Of the candidates on stage, only Warren and Bill de Blasio raised their hands, indicating their support of taking away private health insurance from American citizens.
Those like Warren who put their faith in Medicare for All are suffering from some misguide opinions. They believe that in general, most people are happy with the program. In turn, they feel that there is no need to keep private health insurance. Why not just put everyone on Medicare for All, and join hands together and sing Kum Ba Yah? In reality, life just doesn’t work out as ideally as supporters of Medicare for All or Senator Warren imagine.
Practically, if Warren’s desire is fulfilled and every American is forced to take Medicare for All, this means some 150 to 180 million Americans who currently have private health insurance will be forced on a government plan. This type of one-size-fits-all insurance option will be similar to the chaos and disorganization that typically characterizes the Department of Motor Vehicles among other government services.
This is to say nothing of Medicare recipients who currently have private secondary insurance to help out with medical expenses. The alternative has already been tried and failed in the Obamacare fiasco. This government ran operation stripped many of access to their health care facilities and their doctors even though it went through private insurance companies.
“Insurance companies last year alone sucked $23 billion in profits out of the health care system, $23 billion. And that doesn’t count the money that was paid to executives, the money that was spent lobbying Washington,” Warren said. “We have a giant industry that wants our health care system to stay the way it is, because it’s not working for families, but it’s sure as heck working for them.”

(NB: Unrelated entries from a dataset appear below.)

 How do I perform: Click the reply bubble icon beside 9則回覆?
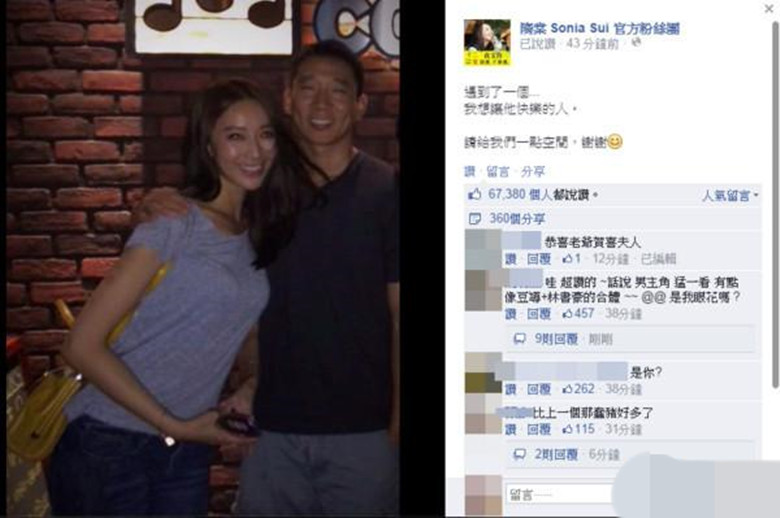click(520, 339)
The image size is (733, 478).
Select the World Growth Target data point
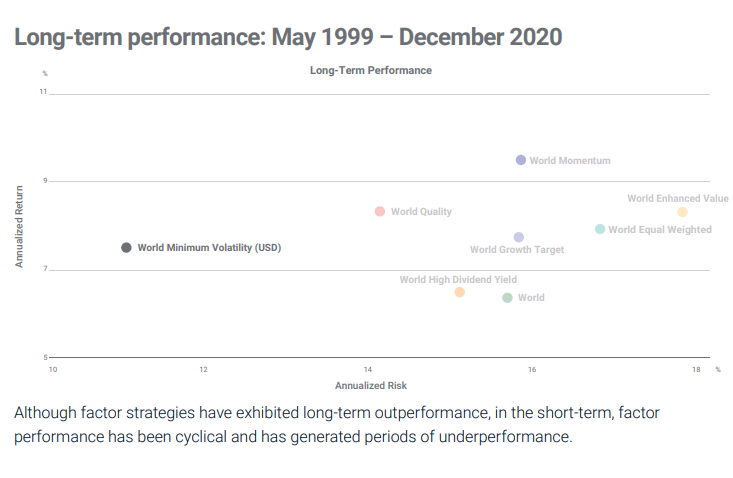tap(518, 237)
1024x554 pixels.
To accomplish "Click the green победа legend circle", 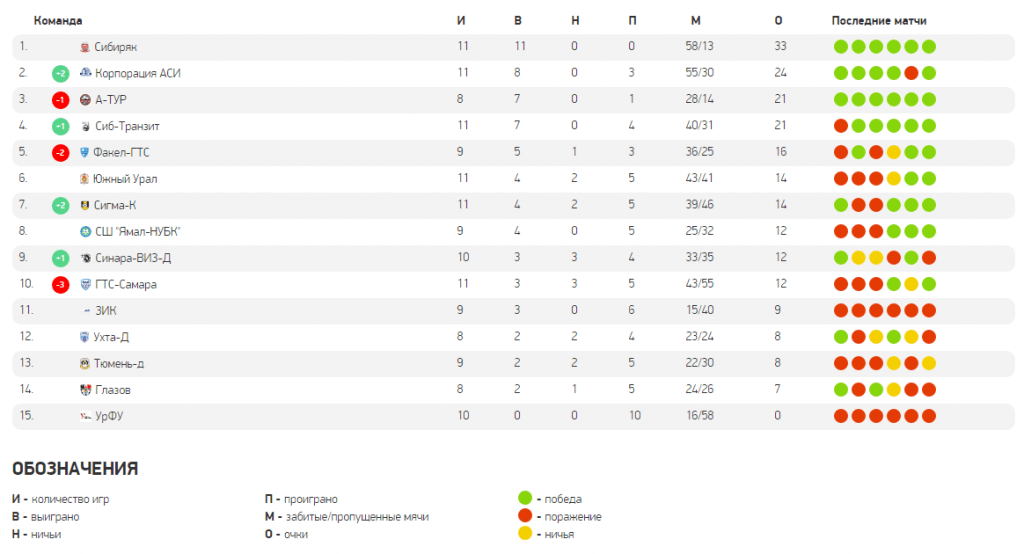I will (x=524, y=498).
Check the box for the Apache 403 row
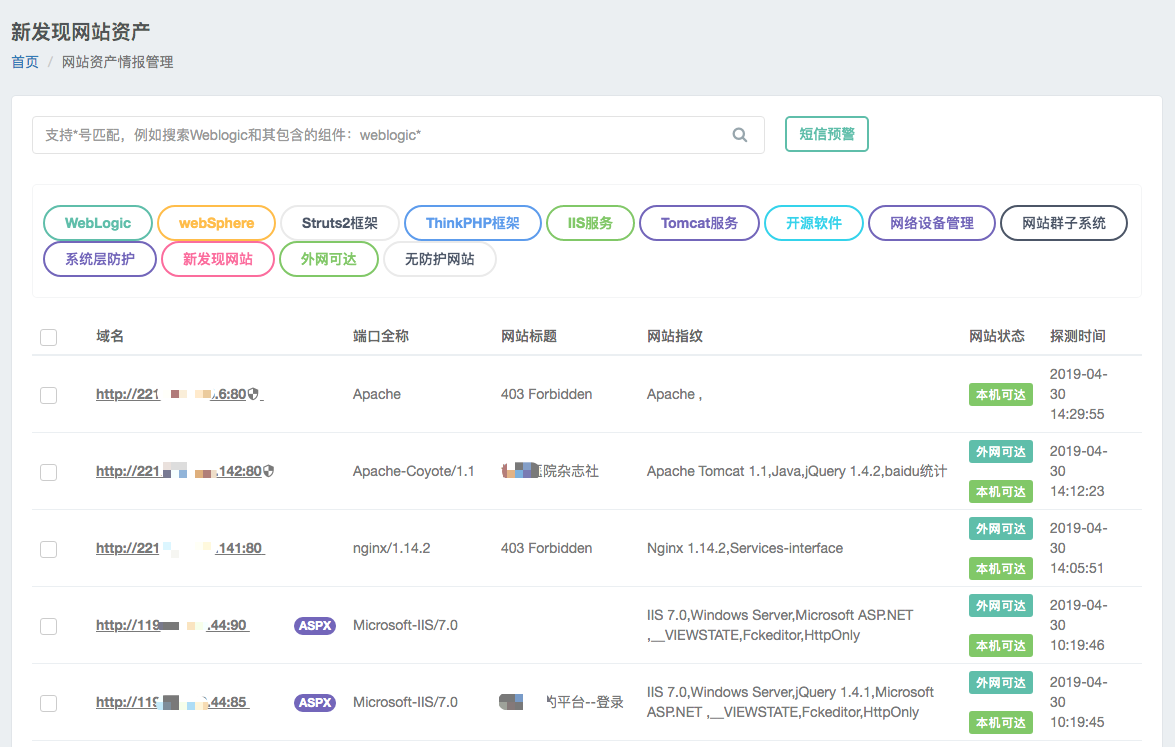 (48, 395)
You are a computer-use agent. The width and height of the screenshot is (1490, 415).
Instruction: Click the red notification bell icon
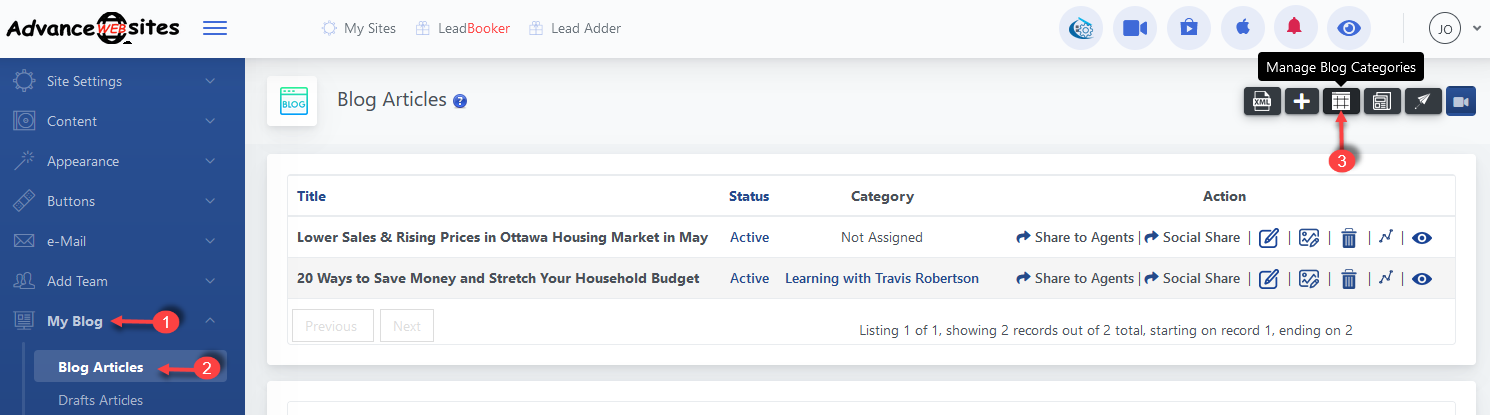tap(1295, 28)
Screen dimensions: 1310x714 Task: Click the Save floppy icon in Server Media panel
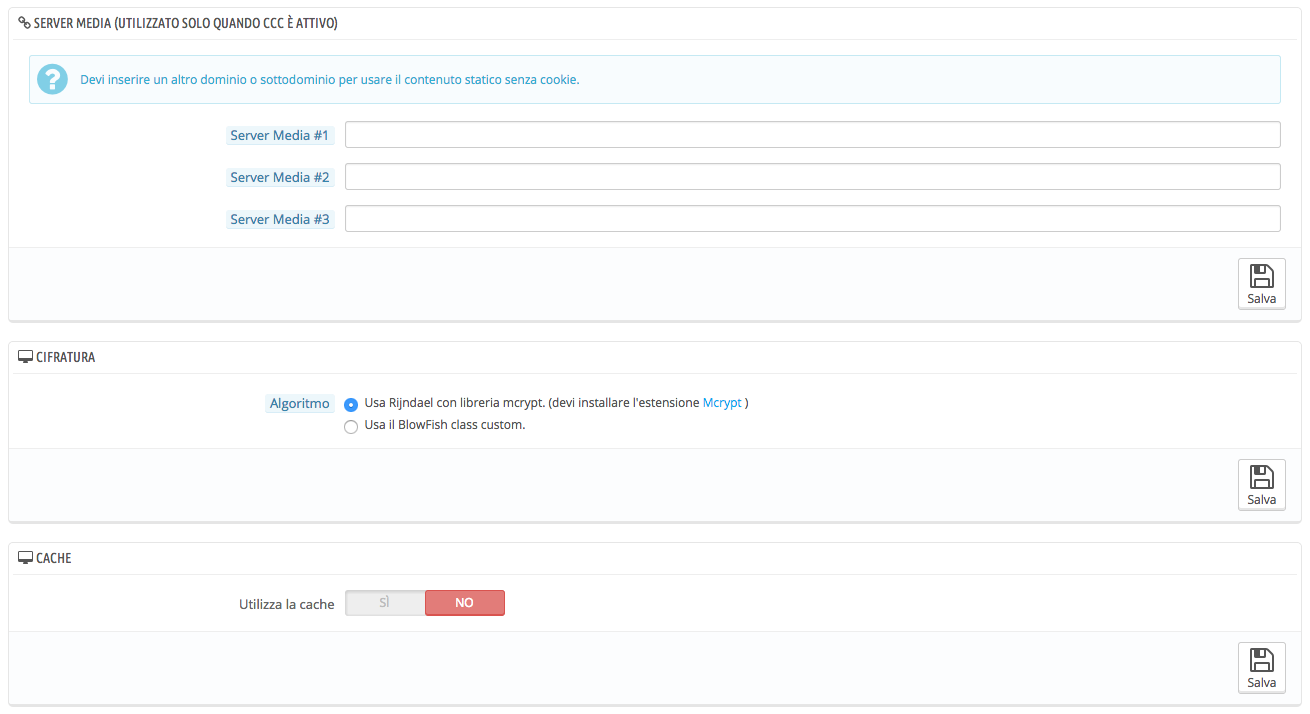click(1261, 277)
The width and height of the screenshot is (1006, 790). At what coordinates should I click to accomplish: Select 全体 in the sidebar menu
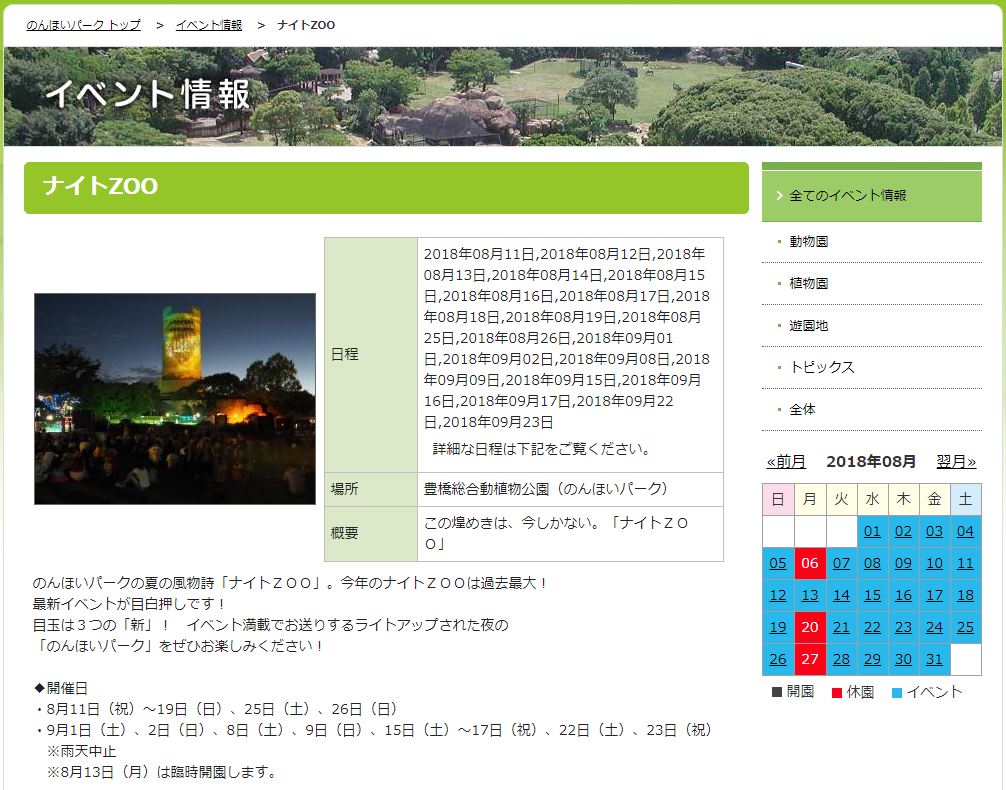(802, 410)
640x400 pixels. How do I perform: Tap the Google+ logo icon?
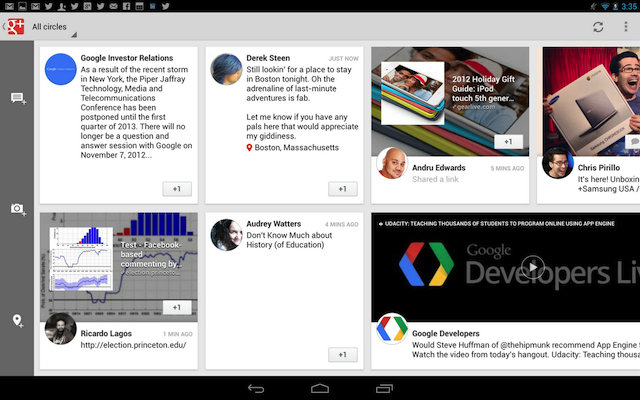coord(14,26)
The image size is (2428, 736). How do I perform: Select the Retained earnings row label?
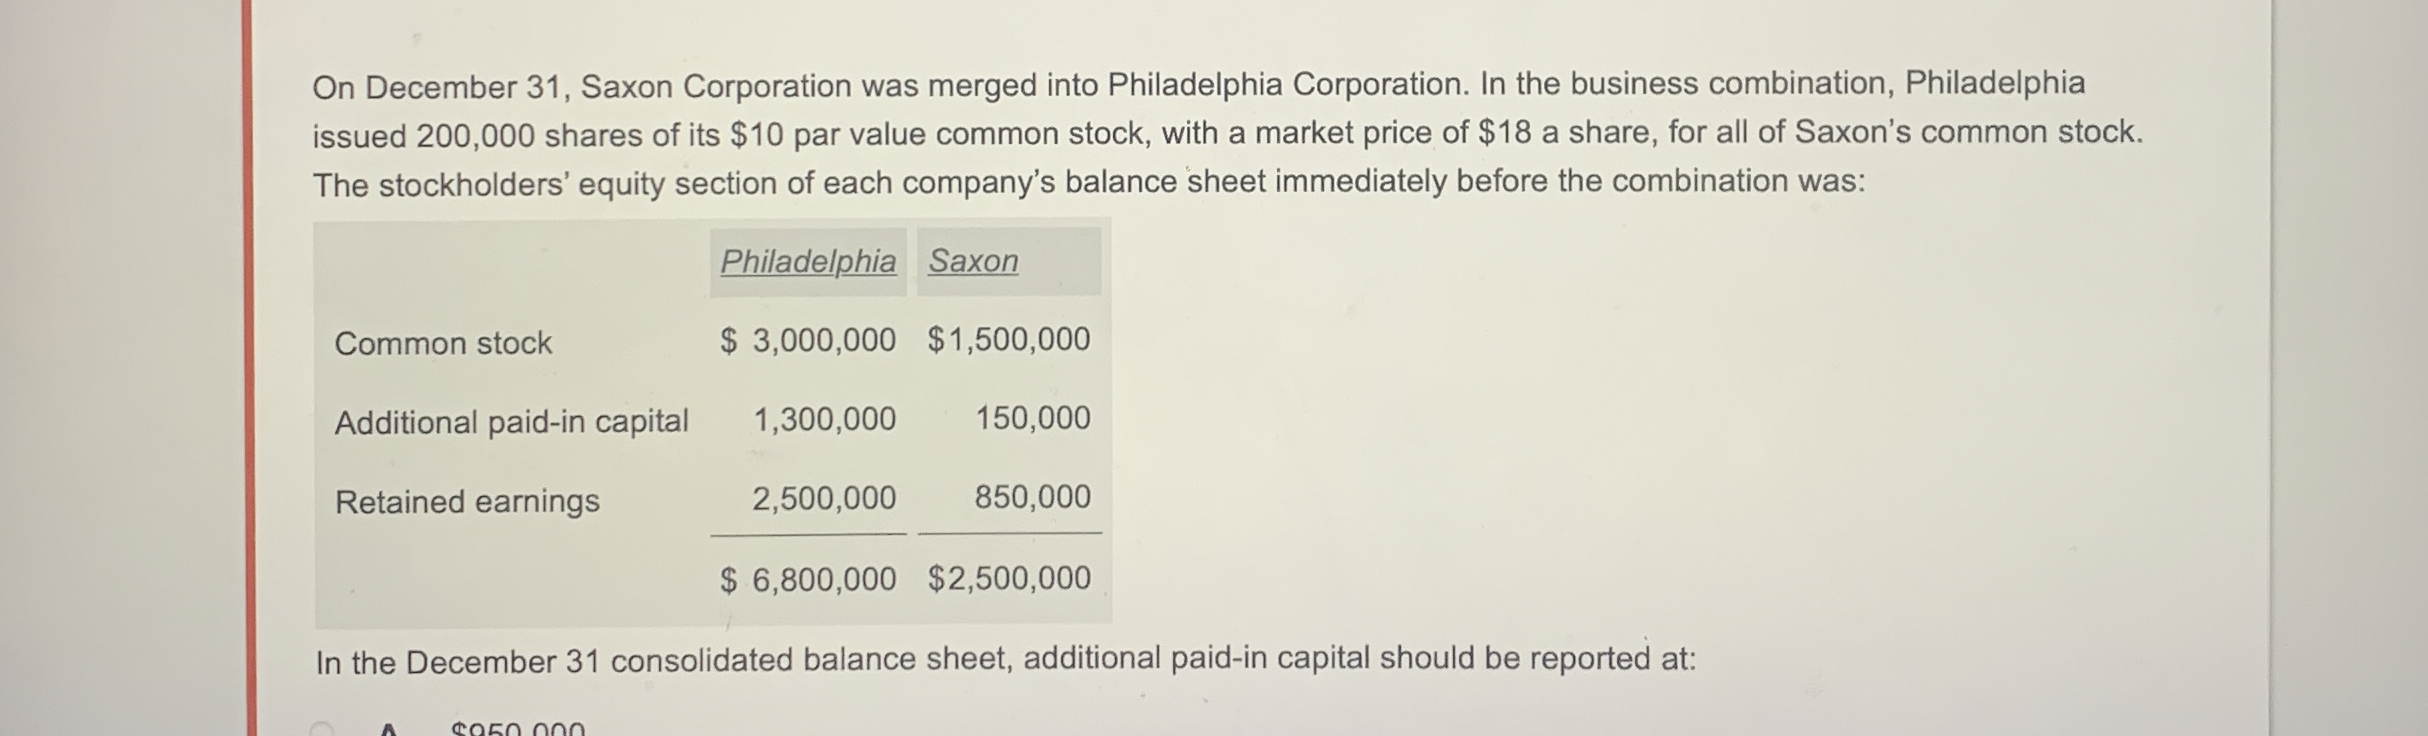coord(467,501)
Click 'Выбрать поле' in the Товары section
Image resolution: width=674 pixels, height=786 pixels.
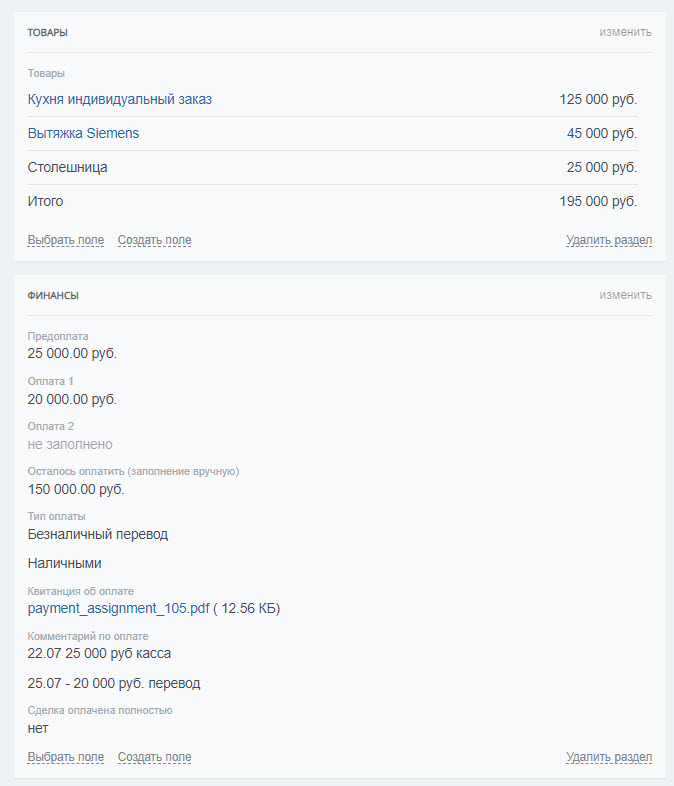[66, 240]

When one considers that Medicare is currently about seven years away from losing billions of dollars annually, and the fact that private health insurance industry is presently operating with a $23 billion profit, one has to wonder why Warren would want to move more towards Medicare for All. Warren seems to think that private insurance companies shouldn’t make money. That is somehow a bad thing. Why, though? Most American families are happy on their private health insurance. Some 71% — or over 100 million Americans — are “satisfied with their current employer-provided health coverage.”
As mentioned above, the concept of Medicare for All has already been tried and failed miserably in various areas of government. For example, public schools, the IRS, DMV and veterans have all endured government ran, one-sized-fits-all lunacy. Just consider the hundreds of veterans who have died due to waiting times, rationing, and corruption within the organization.
Admittedly, though they are better than a government operated organization, private health insurance companies are far from perfect. Of course, the main issue with them is the cost. This is a problem better addressed by creating options, not limiting them as Warren wishes. For example, simply allowing insurance companies to sell nationwide would create competition between companies, lowering costs.